- [EXERCISE INSTRUCTIONS] Copy the data below exactly. Any pictures in it should be omitted.

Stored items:
+ + + + +

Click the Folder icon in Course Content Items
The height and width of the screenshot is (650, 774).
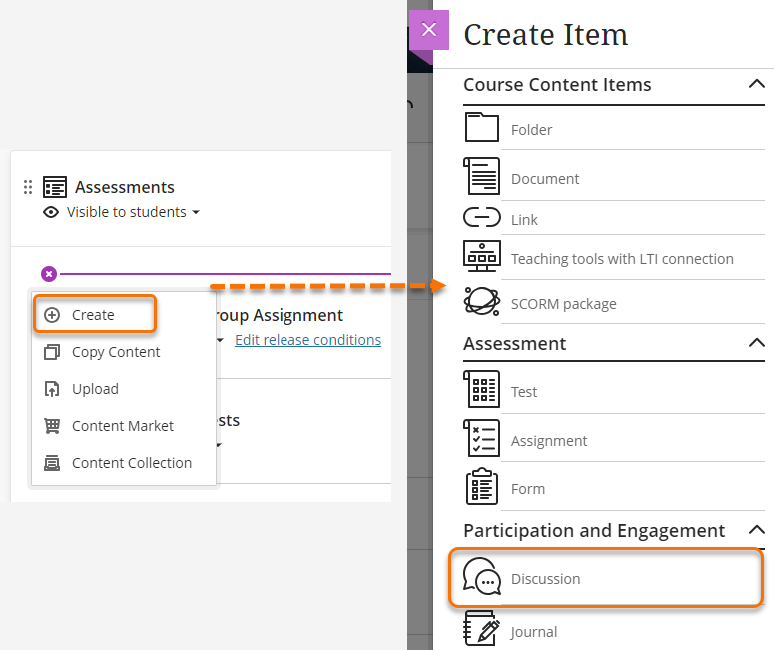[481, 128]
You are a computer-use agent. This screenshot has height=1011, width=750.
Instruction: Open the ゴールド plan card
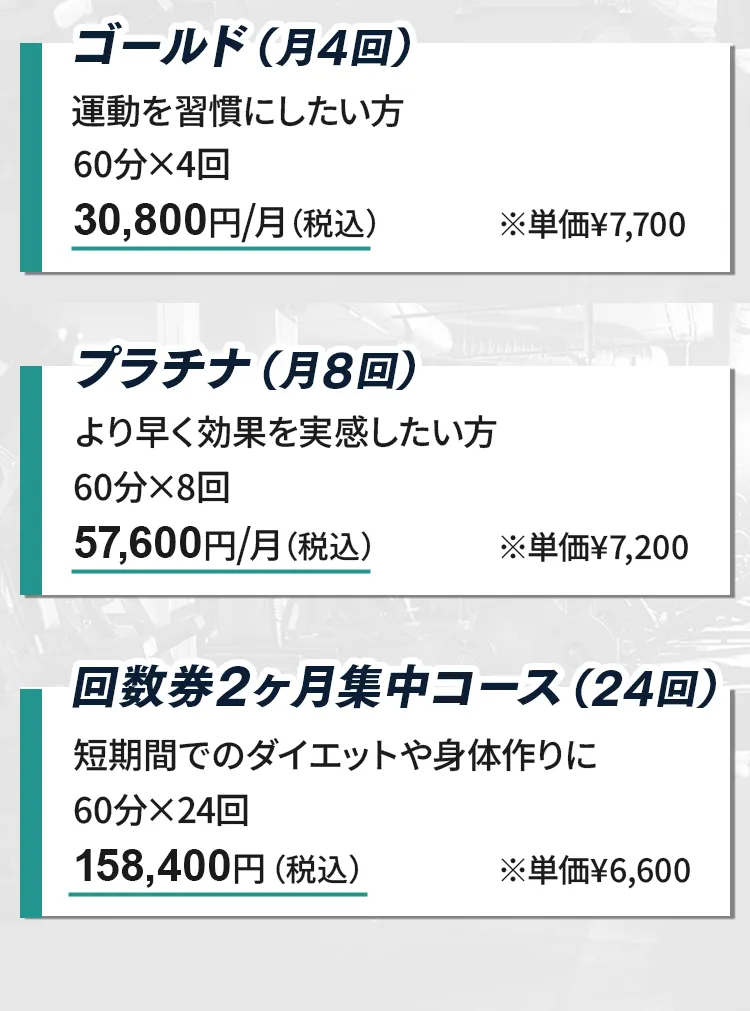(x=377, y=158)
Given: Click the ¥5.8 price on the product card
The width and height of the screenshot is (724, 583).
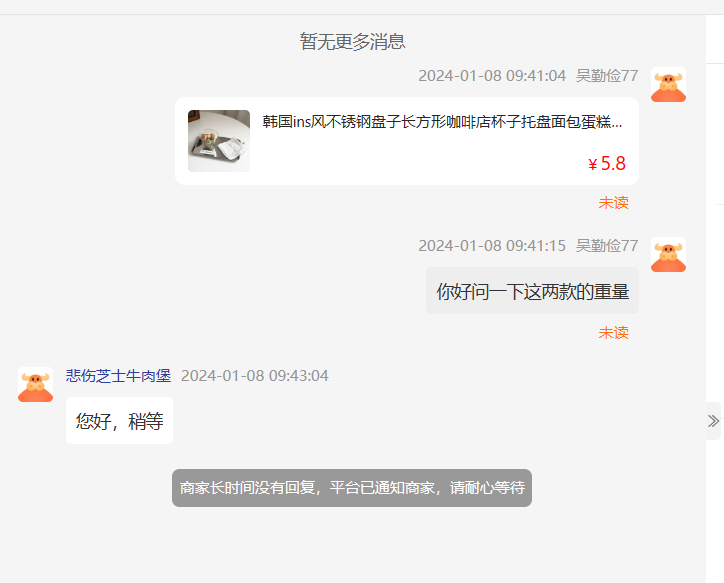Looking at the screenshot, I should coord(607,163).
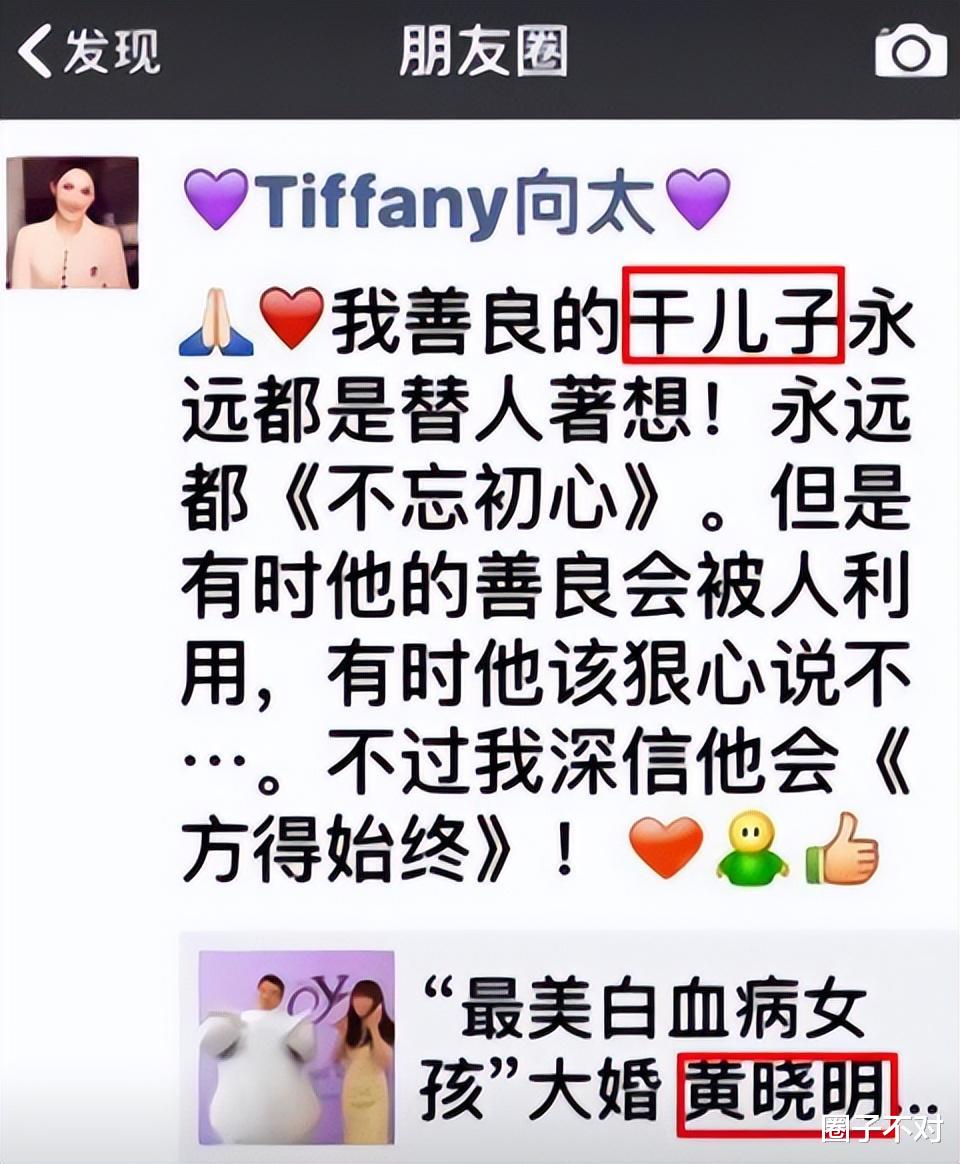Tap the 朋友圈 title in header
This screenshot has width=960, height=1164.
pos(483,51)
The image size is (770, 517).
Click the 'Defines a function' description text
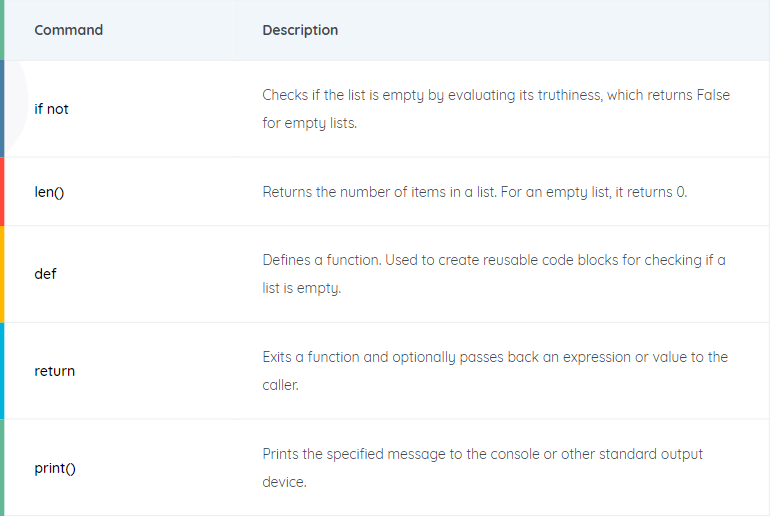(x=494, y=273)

+ + + + +

- [ANSWER TO THIS EXERCISE]
Click the Folder icon in Course Content Items
The height and width of the screenshot is (650, 774).
[481, 128]
You are a computer-use agent. This screenshot has height=1011, width=750.
Instruction: Open the ゴールド plan card
(x=377, y=158)
Given: Click the ¥5.8 price on the product card
The width and height of the screenshot is (724, 583).
Looking at the screenshot, I should coord(607,163).
Tap the 朋友圈 title in header
This screenshot has width=960, height=1164.
pos(483,51)
The image size is (770, 517).
Click the 'Defines a function' description text
(x=494, y=273)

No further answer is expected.